Récemment,
la réprobation médiatique du comportement jugé indigne de plusieurs artistes
dans leur vie privée, a entrainé un refus d’exposition de leurs œuvres.
Un vif débat s’est alors ouvert
dans les médias et réseaux sociaux qui peut être résumé ainsi : doit-on,
peut-on, distinguer l’œuvre de son auteur ? Cette problématique est
essentiellement fondée sur des arguments moraux et les analyses des
conséquences juridiques sont quasiment absentes. Mais où sont donc passés les
juristes ?
La problématique morale
Est-il justifié de décrocher et
de refuser de montrer les œuvres (donc les censurer) d’un artiste dont la
conduite personnelle, antérieure ou actuelle, fait l’objet de critiques (voire
d’un scandale), de poursuites judiciaires ou d’une condamnation pénale
(notamment en matière de viol, de harcèlement sexuel ou autre…).
L’œuvre d’art doit-elle être
sanctionnée par ricochet de la sanction prononcée à l’égard de son auteur pour
une faute personnelle commise ? L’œuvre d’art doit-elle être une victime collatérale ?
Faut-il jeter le bébé avec l’eau du bain ?

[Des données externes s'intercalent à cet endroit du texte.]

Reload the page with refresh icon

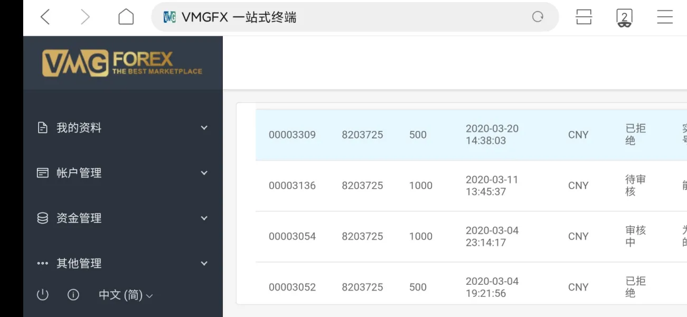(x=538, y=17)
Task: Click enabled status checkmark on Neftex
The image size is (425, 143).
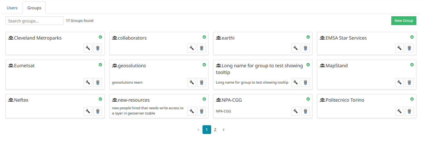Action: 100,99
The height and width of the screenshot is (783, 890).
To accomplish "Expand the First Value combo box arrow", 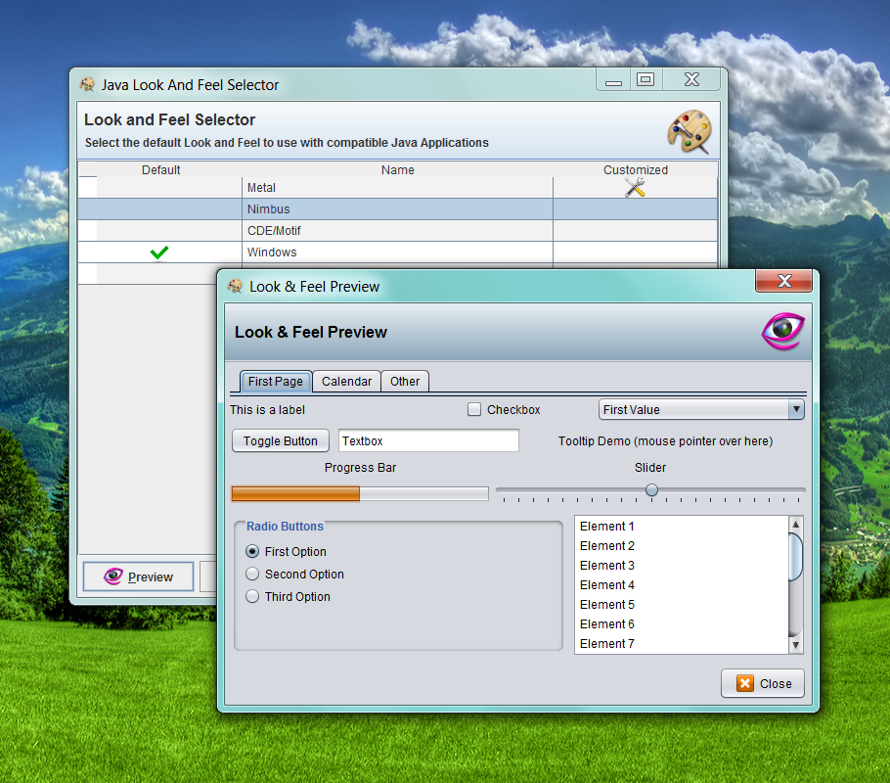I will [x=796, y=409].
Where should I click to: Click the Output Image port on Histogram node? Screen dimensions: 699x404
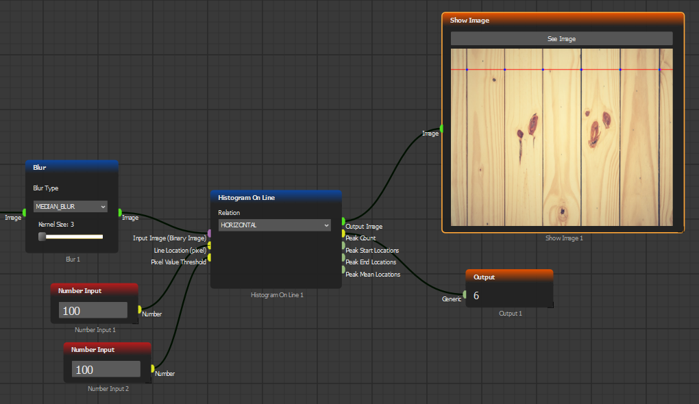pos(343,221)
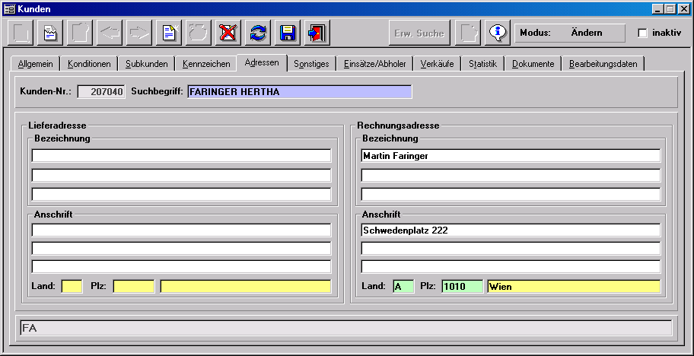Open the Dokumente tab

[x=533, y=64]
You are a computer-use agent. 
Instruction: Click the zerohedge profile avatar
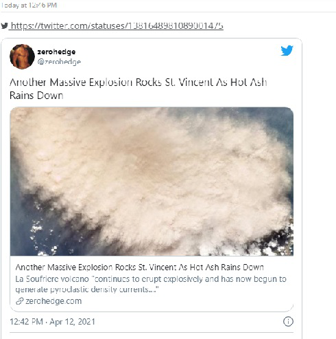point(22,56)
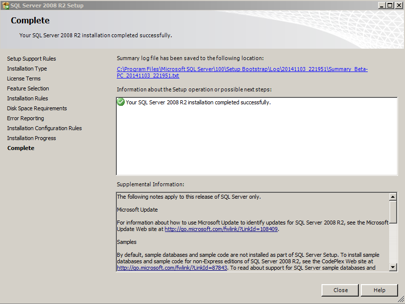This screenshot has height=304, width=405.
Task: Maximize the SQL Server Setup window
Action: 390,5
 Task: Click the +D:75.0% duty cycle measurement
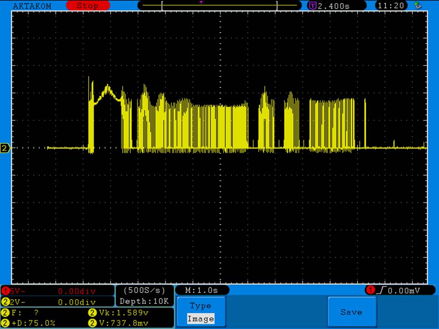[32, 323]
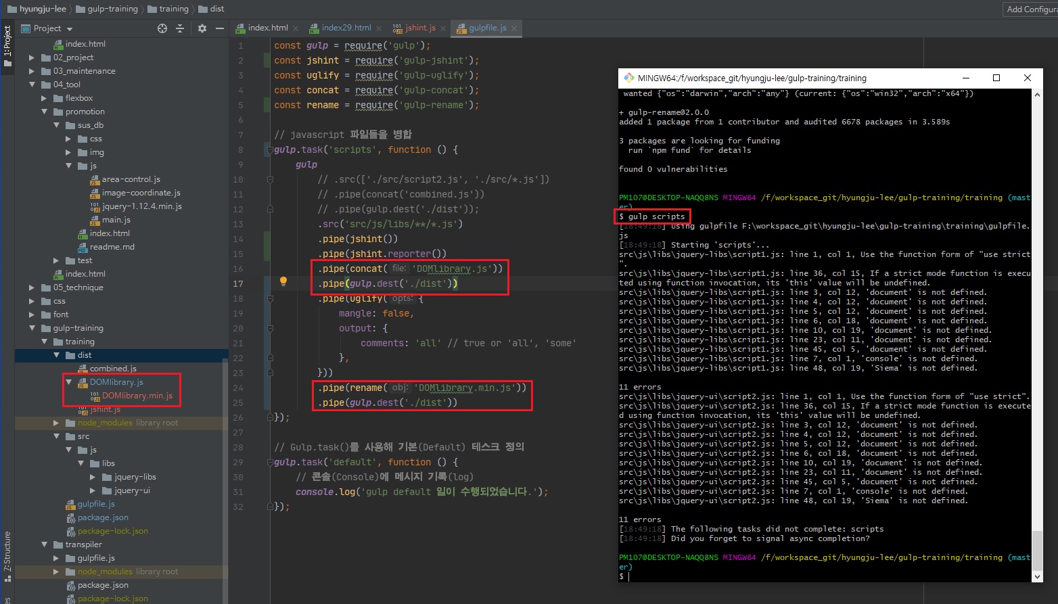Toggle fold marker at default task line

269,463
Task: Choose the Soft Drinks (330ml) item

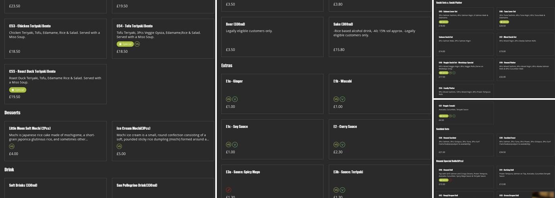Action: tap(55, 188)
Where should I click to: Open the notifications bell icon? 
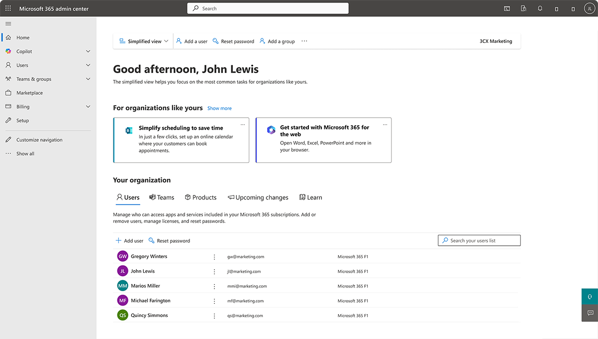coord(540,8)
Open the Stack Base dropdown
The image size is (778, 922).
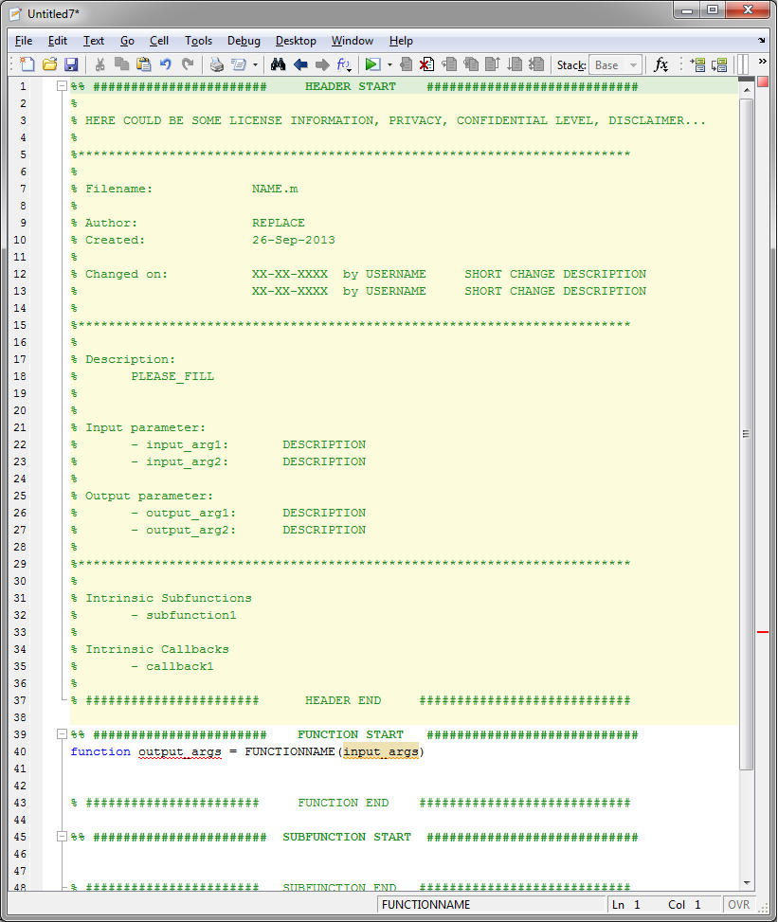point(615,64)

Le débat auquel on assiste est moral. C’est la morale qui légitimerait la
censure de l’œuvre de l’artiste présumé coupable ou jugé coupable d’une
infraction pénale.
Il est intéressant de noter que
jusqu’ à présent, on était habitué à ce que l’appréciation de l’œuvre elle-même
(œuvre susceptible de porter atteinte à la pudeur, aux bonnes mœurs, à la
dignité...) justifie, à tort ou à raison, les poursuites et la condamnation de
l’artiste.
Bon nombre d’œuvres d’art ont
été ainsi vilipendées, détériorées voire détruites ou simplement refusées et
interdites, uniquement parce qu’il était argué qu’elles heurtaient les
convictions, les sentiments, la religion de leurs détracteurs. Le premier musée
ne réunissant que des œuvres censurées pour ces motifs s’est ouvert à Barcelone
le 26 octobre 2023 (« Musée de l’art interdit », fondé par Tatxo
Benet) ; c’est la version actuelle du Salon des refusés !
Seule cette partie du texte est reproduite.